I'm stuck by the thought that papers could probably draw a lot of eyeballs by publishing all their corrections & retractions in a column going down the entire length of their front page.

I mean, think about it. Not only would they be providing an astonishing level of integrity, you would be seeing all these snippets out of context. This would pique interest in the full original story, and possibly attract some regular readers.
posted by Decimask at 4:02 PM on December 21, 2009


Home Hardware has 18,000 workers, not six million.

You should see the correction they had to make on their story about the Holocaust.
posted by Horace Rumpole at 4:12 PM on December 21, 2009 [2 favorites]


There was a legend (probably apocryphal) about a local news anchor many years ago where I grew up who never read his copy ahead of time, but while reading it on the air would sort of scan ahead. Anyway, one night his eye fell upon what appeared to be a racial slur against someone of Chinese ancestry, and he edited himself on the fly. And so, out into the living rooms of tens of thousands of Southern Saskatchewan homes was broadcast the following:

"...Lester Pearson has found a Chinaman in the armour of John Diefenbaker..."
posted by evilcolonel at 4:46 PM on December 21, 2009


Needs more passive-aggressive corrections.

We are sorry that some of our readers were offended.
We regret that readers may have misunderstood our noble intentions.
We're so sorry for using such big scary words.

Needs more of that old WaPo/NYT editorial condescension, in other words.
posted by rokusan at 4:46 PM on December 21, 2009


"...Lester Pearson has found a Chinaman in the armour of John Diefenbaker..."
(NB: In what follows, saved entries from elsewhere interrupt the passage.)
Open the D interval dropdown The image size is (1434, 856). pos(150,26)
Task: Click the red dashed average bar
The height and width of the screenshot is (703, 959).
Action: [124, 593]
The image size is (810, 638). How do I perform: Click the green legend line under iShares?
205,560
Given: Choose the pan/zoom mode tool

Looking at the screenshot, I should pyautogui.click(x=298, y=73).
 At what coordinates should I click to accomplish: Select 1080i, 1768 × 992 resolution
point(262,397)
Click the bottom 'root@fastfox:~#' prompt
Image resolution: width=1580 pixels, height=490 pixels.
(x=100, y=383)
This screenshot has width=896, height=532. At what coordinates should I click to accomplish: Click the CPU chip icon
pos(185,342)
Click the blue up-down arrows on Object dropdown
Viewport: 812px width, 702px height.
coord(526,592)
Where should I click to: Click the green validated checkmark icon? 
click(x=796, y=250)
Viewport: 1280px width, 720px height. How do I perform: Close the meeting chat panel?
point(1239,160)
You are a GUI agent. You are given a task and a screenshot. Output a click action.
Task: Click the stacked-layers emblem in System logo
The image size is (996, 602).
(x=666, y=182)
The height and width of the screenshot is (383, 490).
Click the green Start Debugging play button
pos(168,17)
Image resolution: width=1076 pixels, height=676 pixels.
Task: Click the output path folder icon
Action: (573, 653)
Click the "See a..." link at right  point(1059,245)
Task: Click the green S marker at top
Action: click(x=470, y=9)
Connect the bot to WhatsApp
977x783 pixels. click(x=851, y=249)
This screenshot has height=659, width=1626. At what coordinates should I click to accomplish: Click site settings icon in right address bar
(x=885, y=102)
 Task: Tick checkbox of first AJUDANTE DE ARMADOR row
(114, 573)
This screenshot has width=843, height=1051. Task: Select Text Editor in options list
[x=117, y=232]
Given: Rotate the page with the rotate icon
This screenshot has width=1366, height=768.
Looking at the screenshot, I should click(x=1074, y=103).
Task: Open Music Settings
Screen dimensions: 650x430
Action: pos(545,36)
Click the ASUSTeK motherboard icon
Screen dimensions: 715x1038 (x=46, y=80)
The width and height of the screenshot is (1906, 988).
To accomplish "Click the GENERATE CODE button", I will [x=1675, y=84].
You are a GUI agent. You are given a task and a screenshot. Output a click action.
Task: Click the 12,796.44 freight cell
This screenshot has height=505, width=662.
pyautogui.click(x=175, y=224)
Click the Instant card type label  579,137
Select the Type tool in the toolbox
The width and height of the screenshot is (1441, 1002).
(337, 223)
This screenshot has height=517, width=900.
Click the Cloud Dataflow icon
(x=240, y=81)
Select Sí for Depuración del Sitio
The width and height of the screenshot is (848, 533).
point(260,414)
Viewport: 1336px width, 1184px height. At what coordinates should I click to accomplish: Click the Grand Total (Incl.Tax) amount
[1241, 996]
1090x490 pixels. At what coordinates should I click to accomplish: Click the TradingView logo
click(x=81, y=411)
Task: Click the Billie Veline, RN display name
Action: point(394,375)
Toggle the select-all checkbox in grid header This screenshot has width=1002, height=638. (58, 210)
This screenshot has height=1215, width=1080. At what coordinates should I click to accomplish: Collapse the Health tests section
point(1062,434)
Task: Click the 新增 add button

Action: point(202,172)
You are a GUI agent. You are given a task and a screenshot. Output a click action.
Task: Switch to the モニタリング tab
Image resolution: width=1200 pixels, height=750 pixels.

No, that totally happened and man, it was the inter-racial sex scandal of the decade.
posted by GuyZero at 4:51 PM on December 21, 2009 [2 favorites]


I am glad to see they caught all the errors in Vogue Knitting.
posted by bearwife


Well that explains a hell of a lot about these socks, then.
posted by Biblio at 4:54 PM on December 21, 2009 [1 favorite]


The Sun (U.K.):

SURREY Police have not blamed gipsies for an attack on their force helicopter, no staff in their operations rooms were threatened by gipsies and no gipsy site was being targeted for a raid as we reported on May 14. We apologise for the mistakes and are happy to set the record straight.


Oh yeah, the "mistakes".
posted by atrazine at 9:28 PM on December 21, 2009 [1 favorite]


While some of the British corrections are entertaining in their thoroughness, it is probably the strict British libel laws that require them to be so, rather than any inherent wit of the British press.